Calibrating Conductivity in High Purity Water

Essentially, the measure of conductivity refers to how well a particular sample of water can transfer or conduct electricity. When water is completely devoid of chemical impurities and minerals, a state called pure water, the conductivity of the sample is actually very low. This is due to the lack of ionized particles for the transfer of electrical charge. 

Although the theory behind this process is incredibly straightforward, stakeholders across various industries rely on highly specific conductivity readings to ensure the safety of their facilities or natural surroundings. In order to achieve this highly specific monitoring, these companies need to make use of high-quality conductivity measurement analyzers. 

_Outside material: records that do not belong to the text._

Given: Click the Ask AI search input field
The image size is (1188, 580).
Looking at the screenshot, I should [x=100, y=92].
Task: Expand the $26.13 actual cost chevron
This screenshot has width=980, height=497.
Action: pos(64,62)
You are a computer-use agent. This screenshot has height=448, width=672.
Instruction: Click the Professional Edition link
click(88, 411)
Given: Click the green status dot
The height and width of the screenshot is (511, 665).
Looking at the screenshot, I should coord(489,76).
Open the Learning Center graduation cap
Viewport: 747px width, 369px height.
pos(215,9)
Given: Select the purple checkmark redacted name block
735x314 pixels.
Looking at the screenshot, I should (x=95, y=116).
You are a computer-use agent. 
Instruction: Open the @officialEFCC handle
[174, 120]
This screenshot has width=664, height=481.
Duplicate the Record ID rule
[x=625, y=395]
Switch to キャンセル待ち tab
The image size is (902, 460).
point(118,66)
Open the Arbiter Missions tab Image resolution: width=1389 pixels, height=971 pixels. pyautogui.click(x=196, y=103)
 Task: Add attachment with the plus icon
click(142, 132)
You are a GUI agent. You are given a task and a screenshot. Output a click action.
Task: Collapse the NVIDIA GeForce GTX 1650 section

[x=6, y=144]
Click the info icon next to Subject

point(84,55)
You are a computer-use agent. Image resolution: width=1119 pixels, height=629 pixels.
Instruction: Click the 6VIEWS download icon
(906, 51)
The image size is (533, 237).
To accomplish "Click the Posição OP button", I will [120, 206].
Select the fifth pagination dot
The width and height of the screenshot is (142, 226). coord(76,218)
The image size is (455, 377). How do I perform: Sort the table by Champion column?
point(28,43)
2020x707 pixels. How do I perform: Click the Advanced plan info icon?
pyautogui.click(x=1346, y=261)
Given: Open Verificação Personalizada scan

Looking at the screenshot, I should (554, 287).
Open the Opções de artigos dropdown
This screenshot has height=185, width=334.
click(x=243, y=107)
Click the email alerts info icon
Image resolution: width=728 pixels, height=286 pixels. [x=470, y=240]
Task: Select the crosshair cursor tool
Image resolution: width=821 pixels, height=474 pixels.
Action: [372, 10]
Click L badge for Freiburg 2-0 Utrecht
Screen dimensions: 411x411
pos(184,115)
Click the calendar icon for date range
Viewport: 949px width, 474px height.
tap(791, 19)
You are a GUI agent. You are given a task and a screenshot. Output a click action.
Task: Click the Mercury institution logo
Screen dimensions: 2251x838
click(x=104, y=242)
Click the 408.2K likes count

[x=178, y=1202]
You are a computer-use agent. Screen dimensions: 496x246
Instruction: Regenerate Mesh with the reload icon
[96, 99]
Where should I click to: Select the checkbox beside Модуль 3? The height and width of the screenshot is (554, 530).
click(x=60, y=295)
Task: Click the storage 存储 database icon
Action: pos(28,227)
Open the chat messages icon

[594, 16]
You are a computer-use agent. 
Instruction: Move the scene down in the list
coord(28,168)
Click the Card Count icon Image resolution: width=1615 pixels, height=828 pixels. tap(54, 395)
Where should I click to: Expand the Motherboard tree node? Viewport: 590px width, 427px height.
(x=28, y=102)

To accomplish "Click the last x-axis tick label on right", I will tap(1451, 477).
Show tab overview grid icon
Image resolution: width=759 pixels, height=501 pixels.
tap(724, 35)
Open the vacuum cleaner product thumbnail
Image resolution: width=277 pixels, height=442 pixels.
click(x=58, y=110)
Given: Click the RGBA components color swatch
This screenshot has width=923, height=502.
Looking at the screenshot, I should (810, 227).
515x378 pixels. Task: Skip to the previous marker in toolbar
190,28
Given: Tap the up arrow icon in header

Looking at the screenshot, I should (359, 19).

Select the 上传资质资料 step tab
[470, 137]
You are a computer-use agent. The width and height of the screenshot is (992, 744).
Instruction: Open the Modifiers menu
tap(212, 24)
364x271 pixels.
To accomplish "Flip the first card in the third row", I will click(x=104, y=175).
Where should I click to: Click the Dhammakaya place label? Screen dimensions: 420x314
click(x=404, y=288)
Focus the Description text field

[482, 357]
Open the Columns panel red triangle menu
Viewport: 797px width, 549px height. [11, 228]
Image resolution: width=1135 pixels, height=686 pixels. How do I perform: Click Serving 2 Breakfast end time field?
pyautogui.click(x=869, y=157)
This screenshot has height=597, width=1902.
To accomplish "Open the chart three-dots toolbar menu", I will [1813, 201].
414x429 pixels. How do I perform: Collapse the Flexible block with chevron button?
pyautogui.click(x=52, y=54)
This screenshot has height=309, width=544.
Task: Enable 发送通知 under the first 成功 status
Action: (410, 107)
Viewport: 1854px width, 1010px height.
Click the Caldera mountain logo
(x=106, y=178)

Measuring the conductivity of a water sample requires that the user has an analytical device that is calibrated and designed specifically for measurement at certain temperatures. The thermal energy within a sample is one of the important variables for determining how easily a charge is passed throughout the electrolytes.

Because each electrolytic contaminant has different temperature-dependent properties, analysts can change the temperature of a sample to alter the reactivity of the ions. Exposure to open air and gases like carbon dioxide is another complicating fact, as these interactions can also alter the conductivity of a sample. 

For industry professionals that need a highly reliable reading, the use of closed-system online conductivity analyzers is necessary. These machines can account for ionic contaminants, adjust sample temperatures, and even alter other variables like pH and air exposure. 

Conductivity analyzers need to have a standardized cable capacitance and resistance, a closed system sample environment, and the ability to account for conductivity changes from contaminants and temperature alteration. The best way to get a reliable reading from these machines is to choose one that is designed to compare live readings against a temperature-compensated, standardized value.

Each industry use case will necessitate that the analyzer compensates for different temperature values, pH levels, and ionic contaminants. For instance, water treatment facilities and industrial boilers both generate a significant amount of ionic contaminants at various different temperatures. By developing a standardized reading from their online conductivity analyzers in each use case, companies can better identify when their samples are reaching unsafe levels. 

To learn more about our industry-leading conductivity analyzers and how they can benefit engineers in a variety of different use cases, reach out to the professionals today!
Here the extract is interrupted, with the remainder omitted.